Thursday – July 11, 2024
Oooooh-Weee. UMBS are up 41 bps on the open, so far. S&P futures down 9.5 points
Headline CPI M/M = -0.1 vs 0.1% f’cast, [0.0 prev]
Headline CPI Y/Y = 3.0% vs 3.1% f’cast, [3.3% Prev]
Core CPI M/M = 0.1 vs 0.2 f’cast, [0.2 prev]
Core CPI Y/Y = 3.3 vs 3.4 f’cast, [3.4 prev]
Pretty straightforward outcome here. CPI was high stakes and this is quite a bit lower than expected. Bonds are rallying about as much as you’d expect, given the set-up.
Energy prices fell overall, which was offset by increases in shelter. Used Car prices were down 10% on a year-over-year basis. Food index increased 0.2% in June after rising 0.1% in May
The September Fed Funds futures now see a 80% chance of a rate cut at the September meeting.
The U.S. trade deficit steadily improved from a monthly high of $102 billion in 3/22 to $60 billion in 8/23, and the improvement unsurprisingly boosted GDP growth. Since then, however, it has worsened in eight of the last nine months and now stands at -$75 billion. The worsening trade deficit reduced 24Q1 GDP by 0.65 of a percentage point and the 24Q2 impact is likely to be meaningfully worse.

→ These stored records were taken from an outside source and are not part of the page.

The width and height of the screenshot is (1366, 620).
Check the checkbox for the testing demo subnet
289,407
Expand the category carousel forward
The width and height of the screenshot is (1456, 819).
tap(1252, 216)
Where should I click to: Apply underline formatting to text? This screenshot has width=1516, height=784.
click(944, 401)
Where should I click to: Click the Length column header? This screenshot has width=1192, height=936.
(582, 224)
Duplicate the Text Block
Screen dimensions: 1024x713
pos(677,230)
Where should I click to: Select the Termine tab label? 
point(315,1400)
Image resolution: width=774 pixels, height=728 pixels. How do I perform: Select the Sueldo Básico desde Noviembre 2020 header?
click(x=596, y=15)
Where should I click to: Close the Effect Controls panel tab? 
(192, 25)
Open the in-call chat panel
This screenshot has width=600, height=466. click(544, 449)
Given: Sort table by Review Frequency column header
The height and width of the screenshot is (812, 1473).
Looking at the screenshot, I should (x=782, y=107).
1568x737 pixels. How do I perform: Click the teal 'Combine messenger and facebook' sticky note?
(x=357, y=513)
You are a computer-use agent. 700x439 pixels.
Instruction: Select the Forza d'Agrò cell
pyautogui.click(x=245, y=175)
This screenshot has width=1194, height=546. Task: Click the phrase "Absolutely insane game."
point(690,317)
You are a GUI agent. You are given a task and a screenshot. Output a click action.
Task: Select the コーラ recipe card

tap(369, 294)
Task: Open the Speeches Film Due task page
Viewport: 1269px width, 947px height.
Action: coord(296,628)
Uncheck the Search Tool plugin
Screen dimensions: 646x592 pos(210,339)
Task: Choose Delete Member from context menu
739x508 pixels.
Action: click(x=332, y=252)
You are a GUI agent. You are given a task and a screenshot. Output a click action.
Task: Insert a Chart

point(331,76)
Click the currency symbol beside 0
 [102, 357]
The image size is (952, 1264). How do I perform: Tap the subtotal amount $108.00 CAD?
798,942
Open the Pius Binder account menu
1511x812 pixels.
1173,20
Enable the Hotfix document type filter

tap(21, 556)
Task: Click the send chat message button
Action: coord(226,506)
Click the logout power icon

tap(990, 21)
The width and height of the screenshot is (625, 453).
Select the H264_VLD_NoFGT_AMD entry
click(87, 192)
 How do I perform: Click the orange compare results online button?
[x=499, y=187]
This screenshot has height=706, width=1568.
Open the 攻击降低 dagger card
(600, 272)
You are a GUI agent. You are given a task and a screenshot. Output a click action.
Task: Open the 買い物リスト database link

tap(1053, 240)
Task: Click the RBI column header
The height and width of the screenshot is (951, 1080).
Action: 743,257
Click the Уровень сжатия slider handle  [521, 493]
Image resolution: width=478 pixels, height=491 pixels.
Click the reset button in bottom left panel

Today’s CPI data was hotly anticipated, to say the least, and it did a borderline heroic job of advocating for a huge drop in rates. Not only did the core M/M number drop to an unrounded 0.065 (implies core annual inflation UNDER 1.0%) but shelter inflation dropped to the lowest levels since the start of the pandemic, roughly in line with the bottom of the pre-pandemic range. Those ingredients would have allowed the market to cook up a much bigger rally than we saw today, even though we saw the 2nd biggest mortgage rate drop in 2024. A slower pace is more sustainable. Markets want to do things right this time.
UMBS ended the day up 22 bps at 100.92. Which is down 18 bps from the high of the day.